Naturally, Wisdom and his girlfriend, Karen (Demi Moore), becomes folk heroes.  Everyone wants to meet Wisdom and protect him from the police.  But eventually, Karen gets gunned down by a police helicopter.  Poor Karen.  She didn’t even want to rob banks.  Well, actually, she did want to rob banks.  And then she didn’t.  And then she did again.  Karen’s motivation and personality changes from scene-to-scene, largely because she’s a poorly written character.  But no matter.  She’s dead now.

But Wisdom’s still alive!  Except, soon, he finds himself surrounded by cops.  Standing in the middle of a football field (Oh my God!  The symbolism!), Wisdom is gunned down by law enforcement…

…except suddenly, Wisdom’s back in the bathtub.  Apparently, he was just daydreaming about his girlfriend getting gunned down in front of him.  Wait … what?  Seriously, what type of ending is that!?  At the very least, the film could have ended with Wisdom robbing a bank for real and accepting that his dream is destined to come true.  I mean, that would have been stupid but at least it would have been something.  Instead, things end with Wisdom leaving the bathroom.

So, basically, the entire film was just Wisdom daydreaming about robbing banks and eventually getting gunned down on a football field.  Oh, Wisdom.  You got some issues, sweetie!

Emilio Estevez directed this film a year after appearing in The Breakfast Club.  Like many directorial debuts, it’s incredibly dumb.  You can tell that Estevez wasn’t sure what he wanted to say but he was still damn determined to say it.  Why do so many actors end up directing such pretentious and/or boring movies?  On the plus side, there were a few attempts at deliberate humor (Wisdom is not a particularly organized bank robber) and Demi Moore did a fairly good job playing an inconsistent character.  Otherwise, Wisdom is mostly memorable for having one of the worst endings of all time.

2 responses to “Cleaning Out The DVR: Widsom (dir by Emilio Estevez)

  1. Pingback: Lisa’s Week In Review — 5/7/2018 — 5/13/2018 | Through the Shattered Lens

  2. Estevez’s direction was competent enough for a first timer but he was working with a script that desperately needed a rewrite or ten.
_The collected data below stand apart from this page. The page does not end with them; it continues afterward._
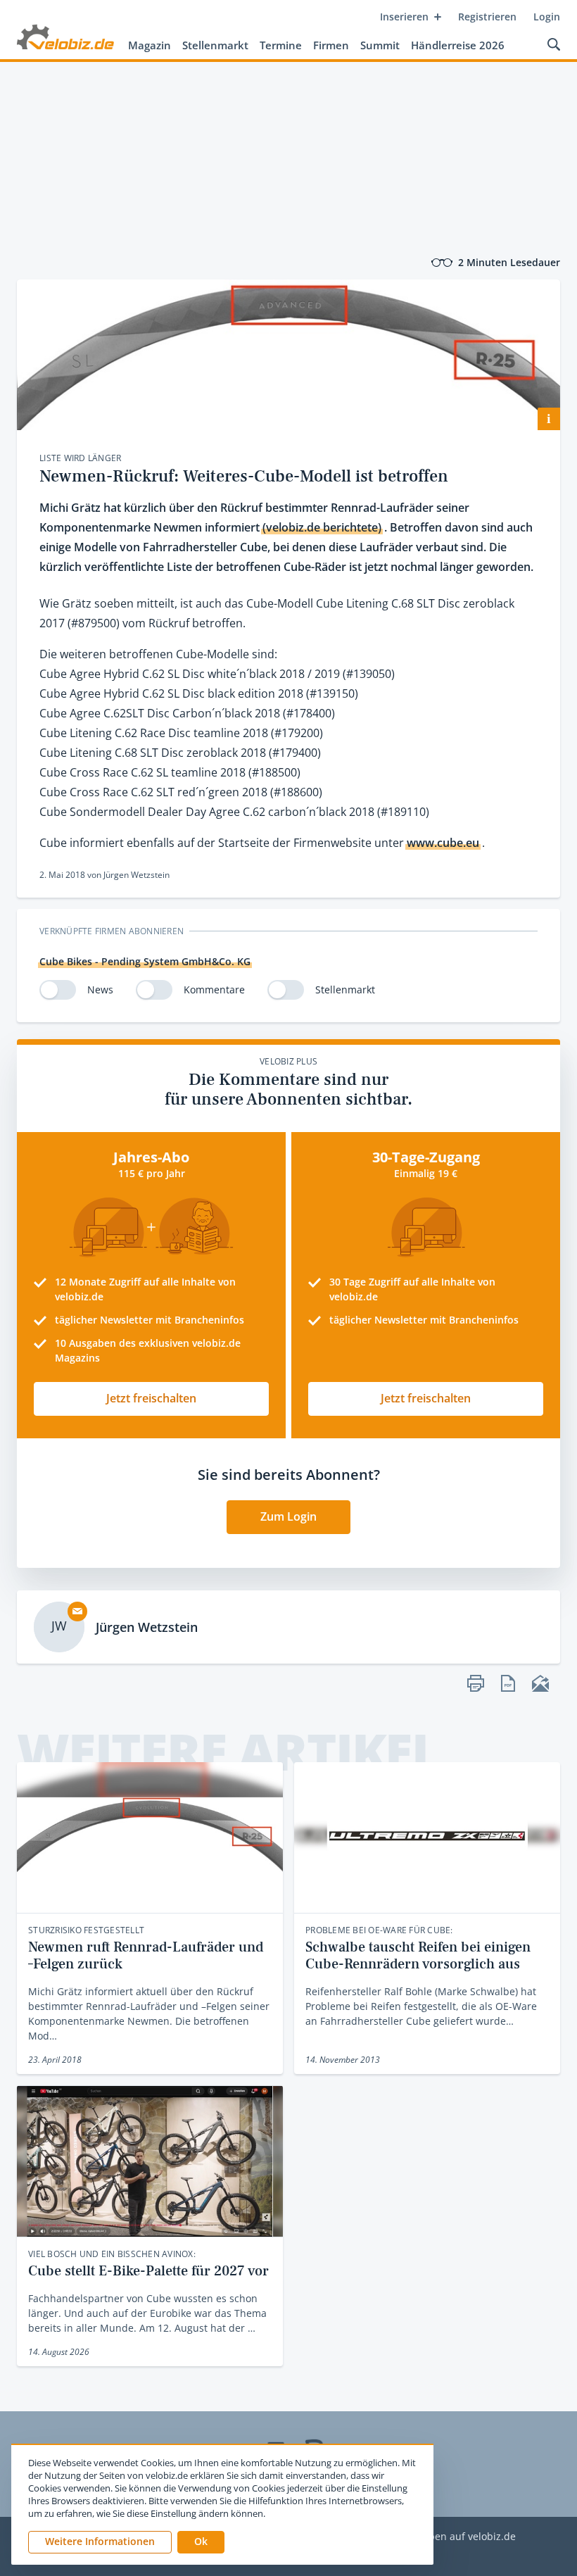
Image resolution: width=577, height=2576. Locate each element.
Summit (380, 45)
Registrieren (487, 16)
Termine (281, 45)
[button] (200, 2542)
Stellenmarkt (215, 45)
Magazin (149, 45)
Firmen (331, 45)
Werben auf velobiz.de (463, 2537)
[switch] (57, 990)
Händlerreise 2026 (458, 45)
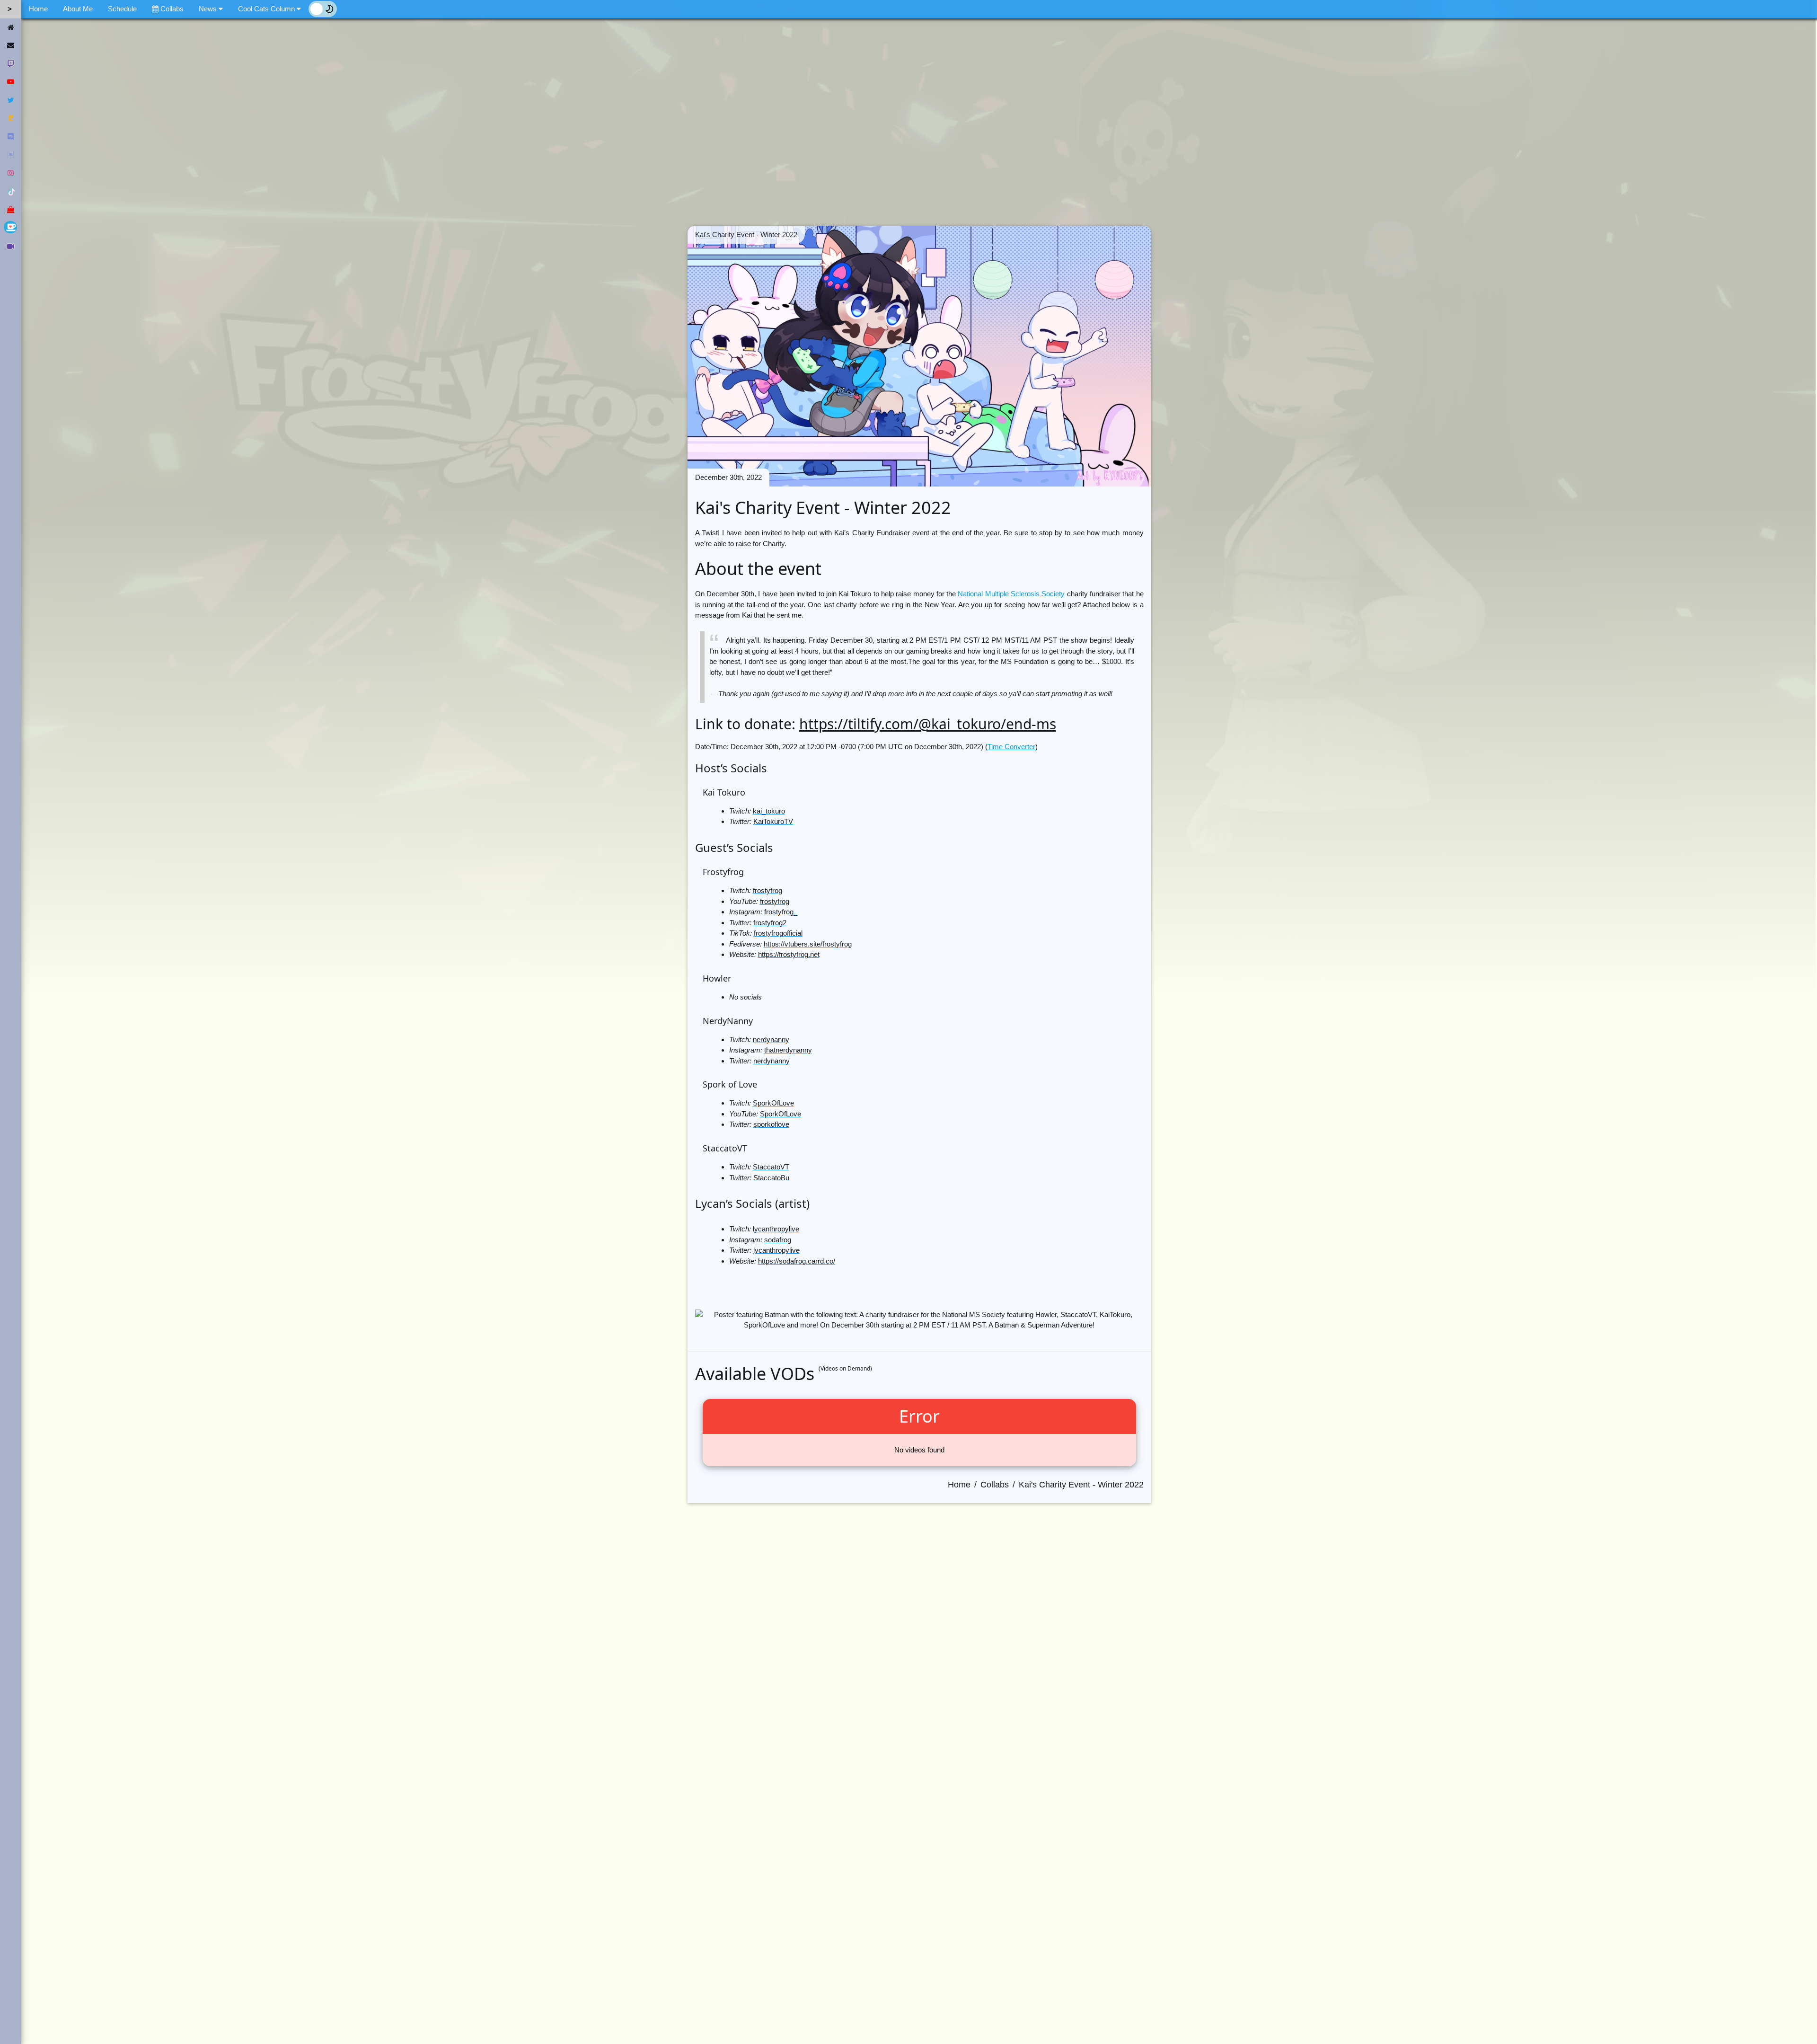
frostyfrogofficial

There is no real plot that makes any kind of logical sense, the various shifts in tone don’t gel and the characters are all thin soup. And you are so right about the ending- it just doesn’t work at all. His follow-up film, Men at Work, isn’t much better, although at least it has an ending that makes sense compared to Wisdom.

    Thankfully, Estevez would improve as a filmmaker later in the 90s-2000s: The War at Home, Rated X, Bobby, The Way.